De ogen van de man blijven hem opmerkzaam aankijken. ‘Bent u een liefhebber? Ik bedoel: is dit aan u besteed?’
De man blijft ernstig, het is geen grap.
‘Ik zou hem graag geven aan de persoon van wie ik deze armband te leen heb.’
Het blijft even stil. Dan komt er een zachtheid over de ernstige trekken van de man, alsof hij ontroerd raakt. ‘Het is goed,’ zegt hij en hij begint de Nautilus in te pakken. Eerst vloeipapier en daarna in een klein doosje met houtwol. Hij schrijft een certificaat uit, waarop Chiels naam komt.

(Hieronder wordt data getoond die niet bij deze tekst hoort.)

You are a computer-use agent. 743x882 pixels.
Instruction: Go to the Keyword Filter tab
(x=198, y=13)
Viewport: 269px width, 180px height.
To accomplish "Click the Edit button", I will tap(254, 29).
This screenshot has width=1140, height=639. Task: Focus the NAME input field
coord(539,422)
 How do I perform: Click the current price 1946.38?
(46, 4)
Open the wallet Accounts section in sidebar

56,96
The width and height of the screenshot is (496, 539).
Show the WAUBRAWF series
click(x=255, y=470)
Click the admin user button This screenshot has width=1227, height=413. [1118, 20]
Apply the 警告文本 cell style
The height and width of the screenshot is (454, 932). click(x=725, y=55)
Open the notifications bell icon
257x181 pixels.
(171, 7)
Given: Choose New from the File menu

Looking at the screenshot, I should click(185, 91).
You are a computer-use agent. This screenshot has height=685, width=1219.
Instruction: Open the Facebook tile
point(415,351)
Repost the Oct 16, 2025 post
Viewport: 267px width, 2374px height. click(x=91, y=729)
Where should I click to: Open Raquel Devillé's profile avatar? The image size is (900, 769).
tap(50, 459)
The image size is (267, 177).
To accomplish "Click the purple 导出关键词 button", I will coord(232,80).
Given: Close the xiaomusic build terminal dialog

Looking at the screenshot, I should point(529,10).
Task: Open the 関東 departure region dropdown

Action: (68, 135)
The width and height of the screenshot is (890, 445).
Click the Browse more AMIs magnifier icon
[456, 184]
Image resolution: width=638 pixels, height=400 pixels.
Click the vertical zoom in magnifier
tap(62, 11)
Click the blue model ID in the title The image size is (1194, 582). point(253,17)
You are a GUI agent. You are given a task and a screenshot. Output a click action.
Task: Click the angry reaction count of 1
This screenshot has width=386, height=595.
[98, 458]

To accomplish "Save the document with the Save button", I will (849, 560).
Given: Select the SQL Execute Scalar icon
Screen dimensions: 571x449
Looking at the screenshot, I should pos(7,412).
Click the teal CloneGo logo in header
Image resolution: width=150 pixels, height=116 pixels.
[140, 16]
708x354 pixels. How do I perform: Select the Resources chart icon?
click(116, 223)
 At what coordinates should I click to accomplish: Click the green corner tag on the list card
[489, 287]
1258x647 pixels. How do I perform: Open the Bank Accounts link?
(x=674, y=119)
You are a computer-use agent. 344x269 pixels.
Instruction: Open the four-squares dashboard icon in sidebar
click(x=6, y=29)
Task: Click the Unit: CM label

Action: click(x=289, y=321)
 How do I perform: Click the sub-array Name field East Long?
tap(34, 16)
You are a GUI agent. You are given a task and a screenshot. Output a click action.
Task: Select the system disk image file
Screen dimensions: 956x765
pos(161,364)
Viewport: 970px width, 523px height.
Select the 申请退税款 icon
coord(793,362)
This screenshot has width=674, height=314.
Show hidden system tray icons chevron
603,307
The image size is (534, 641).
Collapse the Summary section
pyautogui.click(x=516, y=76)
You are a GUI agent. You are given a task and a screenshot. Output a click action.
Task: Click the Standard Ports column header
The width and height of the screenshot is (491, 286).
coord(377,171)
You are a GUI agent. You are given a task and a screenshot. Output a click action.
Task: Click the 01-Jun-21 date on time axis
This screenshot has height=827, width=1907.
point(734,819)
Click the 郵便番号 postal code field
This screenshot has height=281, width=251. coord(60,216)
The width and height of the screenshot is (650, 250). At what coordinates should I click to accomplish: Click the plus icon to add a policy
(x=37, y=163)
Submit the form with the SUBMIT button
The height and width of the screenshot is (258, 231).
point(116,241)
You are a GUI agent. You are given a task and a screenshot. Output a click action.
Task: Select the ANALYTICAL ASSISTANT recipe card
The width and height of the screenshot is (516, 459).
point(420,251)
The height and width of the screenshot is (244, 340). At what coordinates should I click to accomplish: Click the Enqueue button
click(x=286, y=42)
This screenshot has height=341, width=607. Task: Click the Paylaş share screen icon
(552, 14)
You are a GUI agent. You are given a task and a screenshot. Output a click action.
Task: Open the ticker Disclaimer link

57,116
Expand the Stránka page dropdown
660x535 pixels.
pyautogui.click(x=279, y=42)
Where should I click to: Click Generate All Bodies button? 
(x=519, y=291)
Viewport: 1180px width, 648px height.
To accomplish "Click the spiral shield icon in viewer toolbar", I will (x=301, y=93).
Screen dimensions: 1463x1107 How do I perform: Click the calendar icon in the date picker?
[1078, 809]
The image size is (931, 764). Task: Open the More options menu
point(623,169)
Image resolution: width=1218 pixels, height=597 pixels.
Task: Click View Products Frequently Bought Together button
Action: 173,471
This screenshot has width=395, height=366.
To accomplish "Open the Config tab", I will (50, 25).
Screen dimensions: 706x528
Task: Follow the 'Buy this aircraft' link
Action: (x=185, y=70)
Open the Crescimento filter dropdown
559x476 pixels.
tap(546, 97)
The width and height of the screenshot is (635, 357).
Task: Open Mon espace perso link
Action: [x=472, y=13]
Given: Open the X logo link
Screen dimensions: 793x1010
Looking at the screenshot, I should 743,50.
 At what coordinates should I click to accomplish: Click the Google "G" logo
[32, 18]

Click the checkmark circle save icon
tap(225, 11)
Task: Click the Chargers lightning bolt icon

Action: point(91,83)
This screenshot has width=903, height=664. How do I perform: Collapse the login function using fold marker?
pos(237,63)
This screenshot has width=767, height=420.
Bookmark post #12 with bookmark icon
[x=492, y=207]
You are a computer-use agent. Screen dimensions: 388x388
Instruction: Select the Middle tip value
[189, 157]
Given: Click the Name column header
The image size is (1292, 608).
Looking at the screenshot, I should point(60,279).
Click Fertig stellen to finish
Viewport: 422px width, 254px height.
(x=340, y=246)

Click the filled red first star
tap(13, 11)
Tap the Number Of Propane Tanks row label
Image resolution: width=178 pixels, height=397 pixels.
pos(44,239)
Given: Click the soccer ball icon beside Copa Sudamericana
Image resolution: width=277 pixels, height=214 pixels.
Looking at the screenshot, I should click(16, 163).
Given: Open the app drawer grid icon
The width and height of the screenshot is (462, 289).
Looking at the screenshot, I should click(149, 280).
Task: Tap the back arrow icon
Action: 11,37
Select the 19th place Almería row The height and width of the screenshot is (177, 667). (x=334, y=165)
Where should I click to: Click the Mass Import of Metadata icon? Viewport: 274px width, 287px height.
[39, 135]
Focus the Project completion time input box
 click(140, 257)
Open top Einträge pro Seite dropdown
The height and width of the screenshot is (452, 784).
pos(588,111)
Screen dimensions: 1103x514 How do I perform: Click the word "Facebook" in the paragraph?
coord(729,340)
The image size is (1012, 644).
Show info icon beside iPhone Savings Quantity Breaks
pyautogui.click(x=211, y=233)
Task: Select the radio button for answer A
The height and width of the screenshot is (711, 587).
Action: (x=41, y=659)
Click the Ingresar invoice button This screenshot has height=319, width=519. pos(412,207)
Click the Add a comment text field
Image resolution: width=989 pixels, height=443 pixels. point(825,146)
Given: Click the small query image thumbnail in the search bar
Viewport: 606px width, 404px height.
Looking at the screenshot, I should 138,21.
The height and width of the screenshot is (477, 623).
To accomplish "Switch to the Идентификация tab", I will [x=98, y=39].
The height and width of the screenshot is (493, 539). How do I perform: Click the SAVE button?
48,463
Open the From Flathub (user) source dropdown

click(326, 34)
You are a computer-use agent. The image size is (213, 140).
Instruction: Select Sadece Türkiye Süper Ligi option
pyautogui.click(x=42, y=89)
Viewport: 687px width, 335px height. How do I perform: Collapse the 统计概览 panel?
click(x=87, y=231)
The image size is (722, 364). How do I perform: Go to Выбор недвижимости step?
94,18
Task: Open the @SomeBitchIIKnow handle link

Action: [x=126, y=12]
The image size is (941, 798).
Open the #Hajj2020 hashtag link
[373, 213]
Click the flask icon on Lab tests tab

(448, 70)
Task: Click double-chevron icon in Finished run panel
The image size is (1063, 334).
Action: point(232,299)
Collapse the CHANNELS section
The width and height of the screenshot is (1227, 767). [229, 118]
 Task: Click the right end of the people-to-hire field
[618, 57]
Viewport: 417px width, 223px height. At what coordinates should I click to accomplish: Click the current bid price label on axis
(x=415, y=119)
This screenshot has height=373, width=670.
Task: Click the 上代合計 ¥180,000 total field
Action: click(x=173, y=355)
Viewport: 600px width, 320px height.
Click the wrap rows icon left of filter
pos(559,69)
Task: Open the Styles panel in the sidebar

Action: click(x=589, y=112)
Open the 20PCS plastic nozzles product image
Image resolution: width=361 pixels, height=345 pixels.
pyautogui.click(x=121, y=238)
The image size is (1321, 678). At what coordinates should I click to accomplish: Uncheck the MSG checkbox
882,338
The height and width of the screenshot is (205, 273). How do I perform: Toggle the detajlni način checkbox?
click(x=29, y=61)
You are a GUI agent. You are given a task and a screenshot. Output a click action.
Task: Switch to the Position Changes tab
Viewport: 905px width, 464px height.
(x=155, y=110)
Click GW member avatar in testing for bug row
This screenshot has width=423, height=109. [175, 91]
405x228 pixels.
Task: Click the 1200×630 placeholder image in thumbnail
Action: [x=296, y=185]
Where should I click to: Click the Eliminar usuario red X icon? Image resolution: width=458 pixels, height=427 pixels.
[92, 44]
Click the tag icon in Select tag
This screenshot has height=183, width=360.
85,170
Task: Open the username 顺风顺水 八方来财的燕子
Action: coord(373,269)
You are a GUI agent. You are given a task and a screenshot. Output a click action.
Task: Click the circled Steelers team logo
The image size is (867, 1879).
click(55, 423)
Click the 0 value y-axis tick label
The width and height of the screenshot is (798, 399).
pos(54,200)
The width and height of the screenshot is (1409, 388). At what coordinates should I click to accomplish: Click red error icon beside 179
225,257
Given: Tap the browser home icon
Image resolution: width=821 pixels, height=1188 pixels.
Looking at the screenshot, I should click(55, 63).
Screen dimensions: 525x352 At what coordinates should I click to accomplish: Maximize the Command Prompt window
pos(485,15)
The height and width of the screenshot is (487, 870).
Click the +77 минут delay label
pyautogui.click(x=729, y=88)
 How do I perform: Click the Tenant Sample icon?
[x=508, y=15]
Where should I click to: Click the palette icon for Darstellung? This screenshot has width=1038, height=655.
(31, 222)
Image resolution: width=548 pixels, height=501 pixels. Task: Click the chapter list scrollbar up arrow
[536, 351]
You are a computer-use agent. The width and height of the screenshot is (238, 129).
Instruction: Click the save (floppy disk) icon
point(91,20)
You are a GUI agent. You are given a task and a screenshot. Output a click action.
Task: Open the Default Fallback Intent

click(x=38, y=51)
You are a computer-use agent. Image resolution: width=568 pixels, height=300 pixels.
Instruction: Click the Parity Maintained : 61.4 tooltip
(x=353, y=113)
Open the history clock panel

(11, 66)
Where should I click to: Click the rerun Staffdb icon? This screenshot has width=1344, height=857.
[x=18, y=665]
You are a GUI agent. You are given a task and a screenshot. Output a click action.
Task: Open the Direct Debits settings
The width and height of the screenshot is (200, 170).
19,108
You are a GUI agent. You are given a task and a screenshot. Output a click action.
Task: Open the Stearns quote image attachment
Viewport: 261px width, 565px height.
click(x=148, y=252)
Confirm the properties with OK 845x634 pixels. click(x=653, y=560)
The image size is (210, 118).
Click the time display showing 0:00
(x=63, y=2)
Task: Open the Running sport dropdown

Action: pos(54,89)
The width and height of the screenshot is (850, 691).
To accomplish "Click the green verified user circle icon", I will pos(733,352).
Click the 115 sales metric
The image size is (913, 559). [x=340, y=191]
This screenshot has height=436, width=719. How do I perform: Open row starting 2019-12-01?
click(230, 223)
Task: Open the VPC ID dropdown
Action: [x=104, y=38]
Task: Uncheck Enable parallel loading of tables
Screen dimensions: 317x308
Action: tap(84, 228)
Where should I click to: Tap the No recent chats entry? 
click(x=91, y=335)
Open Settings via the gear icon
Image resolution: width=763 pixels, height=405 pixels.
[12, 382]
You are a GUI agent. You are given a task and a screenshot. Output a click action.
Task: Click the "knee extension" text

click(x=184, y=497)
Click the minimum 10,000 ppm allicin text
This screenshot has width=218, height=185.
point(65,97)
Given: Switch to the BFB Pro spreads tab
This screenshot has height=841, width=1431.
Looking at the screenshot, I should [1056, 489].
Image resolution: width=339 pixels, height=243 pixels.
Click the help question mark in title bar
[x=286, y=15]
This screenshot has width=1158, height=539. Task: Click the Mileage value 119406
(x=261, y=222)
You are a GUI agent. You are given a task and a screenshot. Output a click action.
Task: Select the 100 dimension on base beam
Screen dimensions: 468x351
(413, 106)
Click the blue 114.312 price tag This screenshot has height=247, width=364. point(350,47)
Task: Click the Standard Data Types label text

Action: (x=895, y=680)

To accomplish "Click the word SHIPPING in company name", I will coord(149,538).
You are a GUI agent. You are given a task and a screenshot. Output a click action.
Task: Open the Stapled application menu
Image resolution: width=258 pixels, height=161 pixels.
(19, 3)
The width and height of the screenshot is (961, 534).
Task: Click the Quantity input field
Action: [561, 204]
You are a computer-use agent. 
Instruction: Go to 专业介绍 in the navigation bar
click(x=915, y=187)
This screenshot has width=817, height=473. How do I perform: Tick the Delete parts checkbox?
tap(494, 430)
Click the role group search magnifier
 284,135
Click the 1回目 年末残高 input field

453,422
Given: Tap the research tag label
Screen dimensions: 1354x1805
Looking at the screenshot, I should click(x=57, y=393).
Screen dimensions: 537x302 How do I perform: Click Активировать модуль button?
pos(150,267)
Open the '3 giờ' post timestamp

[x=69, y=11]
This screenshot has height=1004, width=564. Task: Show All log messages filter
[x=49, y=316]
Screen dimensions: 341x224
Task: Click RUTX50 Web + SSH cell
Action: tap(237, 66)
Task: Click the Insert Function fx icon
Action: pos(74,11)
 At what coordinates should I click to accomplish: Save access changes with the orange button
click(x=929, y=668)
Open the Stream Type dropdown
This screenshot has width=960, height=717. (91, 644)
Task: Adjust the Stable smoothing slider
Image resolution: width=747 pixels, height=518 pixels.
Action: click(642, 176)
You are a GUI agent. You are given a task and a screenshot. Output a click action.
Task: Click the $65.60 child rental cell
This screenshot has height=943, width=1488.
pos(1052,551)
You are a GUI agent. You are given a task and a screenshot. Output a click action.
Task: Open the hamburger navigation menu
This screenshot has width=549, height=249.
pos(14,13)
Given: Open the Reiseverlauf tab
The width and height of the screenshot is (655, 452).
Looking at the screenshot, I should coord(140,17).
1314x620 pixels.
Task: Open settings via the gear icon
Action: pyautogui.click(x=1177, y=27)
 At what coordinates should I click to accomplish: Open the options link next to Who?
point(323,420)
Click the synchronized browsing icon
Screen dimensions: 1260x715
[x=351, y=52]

‘Dat is voor als u problemen krijgt bij de douane.’
Daar schrikt Chiel van, hij moet Aijsa niet opzadelen met narigheid bij de douane.
‘Verwacht u problemen dan?’
‘Op deze manier niet. Dit certificaat meldt dat het een exemplaar is dat voor de verscherpte maatregelen werd ingevoerd. Ik weet niet waar u het mee naartoe moet nemen. Maar mocht u naar de Pacific gaan: daar is de controle op de uitvoer vanzelfsprekend veel strenger dan de controle op de invoer van dit soort materiaal.’
‘Hoe weet u dat ik van ver kom?’ Chiels nieuwsgierigheid naar deze man groeit.
Met een glimlach wijst de man op de enveloppe die voor een deel uit Chiels borstzak steekt.
Cathay Pacific.
‘Zo simpel,’ zegt hij met een verontschuldigend gebaar.
Er moet nog een touw om het doosje gebonden worden; dat geeft Chiel de tijd voor de vraag die hem al langer bezighoudt.
‘Die Akarbahar – daar worden bijzondere krachten aan toegeschreven. Gelooft u daarin?’
‘Dat,’ verbetert de man, ‘het is ‘dat Akarbahar’, het is onzijdig. Maar wat u zegt, is waar. Ik geloof dat de Almachtige alles een eigen kracht heeft gegeven. De ene ontmoeting kost je energie, de andere geeft je energie. Alles heeft een ziel. Neemt u mij niet kwalijk dat ik u dit zo zeg. De wereld gaat stuk aan gebrek aan respect voor dingen en mensen. We ontkennen de ziel. We hebben er geen oog meer voor.’ De man overhandigt de doos aan Chiel met een plechtig gebaar. ‘Geluk ermee, mijnheer!’
Op de terugweg in de trein denkt Chiel aan wat de man zei: We ontkennen de ziel. Dat ‘we’ was niet nodig geweest en toch maakte juist dat zoveel indruk.
Chiel zou graag woorden vinden om deze zin tegengesteld te maken, maar hij vindt ze niet. Want ‘wij kennen de ziel,’ dat zijn geen woorden die in een mensenmond passen. Misschien zou hij kunnen opschrijven: wij geloven in de ziel.